SELECTED EXTRACT:
Beat your ploughshares into pens

Employing a tactic I’m pretty sure I’ve picked up from the current presidential administration, I’ve decided to take a new approach to truth. Namely, I’m going to make it up. And make it up in such a way that justifies every decision I decide(r), and in such a way that makes me feel better about my life, and the enveloping society thereof.
So here goes: Everyone is reading.

And because everyone is reading, there is a high demand for poetry.
And because there is a high demand for poetry, once a week, possibly on Mondays, but certainly not limited to Mondays, I’m going to try really hard to post a Poem Worth Reading on this blog.

I know I know I know, this is supposed to be a blog about books, and probably shouldn’t contain any actual literature, unless it’s hyper-linked. Nevertheless, poems are great. They’re (often) short, and powerful, and sometimes they even rhyme, which makes you feel happy for reasons you probably can’t define very well. And people should read more of them. More, even, than they already are. Which is lots. Because everybody is reading. Obviously.

PROBLEM TO WORK ON:
Answer these questions about the blog post on poetry:
1. From whom does the writer say the tactic of making up truth was picked up?
2. On which day of the week might a Poem Worth Reading be posted?
3. What does the writer say the blog is supposed to be about?

DATA SECTION:

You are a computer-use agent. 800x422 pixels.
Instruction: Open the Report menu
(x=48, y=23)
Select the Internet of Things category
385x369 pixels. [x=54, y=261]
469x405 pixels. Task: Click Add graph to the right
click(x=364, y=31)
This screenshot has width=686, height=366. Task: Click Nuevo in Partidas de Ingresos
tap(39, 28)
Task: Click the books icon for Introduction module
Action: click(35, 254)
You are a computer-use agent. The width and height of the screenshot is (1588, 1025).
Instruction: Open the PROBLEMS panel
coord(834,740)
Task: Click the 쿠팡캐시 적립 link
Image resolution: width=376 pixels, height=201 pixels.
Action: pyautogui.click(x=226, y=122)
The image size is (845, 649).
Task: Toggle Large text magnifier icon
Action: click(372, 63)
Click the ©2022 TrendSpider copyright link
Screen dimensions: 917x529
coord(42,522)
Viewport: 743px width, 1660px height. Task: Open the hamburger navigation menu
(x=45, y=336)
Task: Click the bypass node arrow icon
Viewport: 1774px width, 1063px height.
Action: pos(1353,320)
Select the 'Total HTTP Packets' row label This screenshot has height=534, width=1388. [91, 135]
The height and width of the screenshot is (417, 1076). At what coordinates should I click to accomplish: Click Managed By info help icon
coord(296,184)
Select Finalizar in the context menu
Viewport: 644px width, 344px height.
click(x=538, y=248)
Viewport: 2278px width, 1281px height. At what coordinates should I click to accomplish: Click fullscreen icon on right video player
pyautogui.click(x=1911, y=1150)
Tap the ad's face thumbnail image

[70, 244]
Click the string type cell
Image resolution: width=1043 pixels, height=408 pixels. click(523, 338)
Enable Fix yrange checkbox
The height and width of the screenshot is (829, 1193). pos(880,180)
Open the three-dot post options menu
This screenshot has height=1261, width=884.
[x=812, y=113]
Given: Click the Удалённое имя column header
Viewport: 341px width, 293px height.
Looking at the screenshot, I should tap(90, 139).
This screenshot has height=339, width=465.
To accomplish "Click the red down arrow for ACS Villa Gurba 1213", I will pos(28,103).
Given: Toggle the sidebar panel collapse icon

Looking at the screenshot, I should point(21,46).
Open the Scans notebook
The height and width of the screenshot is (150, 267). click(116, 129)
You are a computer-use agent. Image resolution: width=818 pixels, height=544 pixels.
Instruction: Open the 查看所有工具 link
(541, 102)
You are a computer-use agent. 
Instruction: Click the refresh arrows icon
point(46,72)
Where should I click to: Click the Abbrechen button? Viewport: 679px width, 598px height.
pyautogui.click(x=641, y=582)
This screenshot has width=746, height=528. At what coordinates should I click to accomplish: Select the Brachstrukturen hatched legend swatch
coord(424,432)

SOLUTION TO THIS EXERCISE:
1. The current presidential administration.
2. Mondays, though not only Mondays.
3. Books.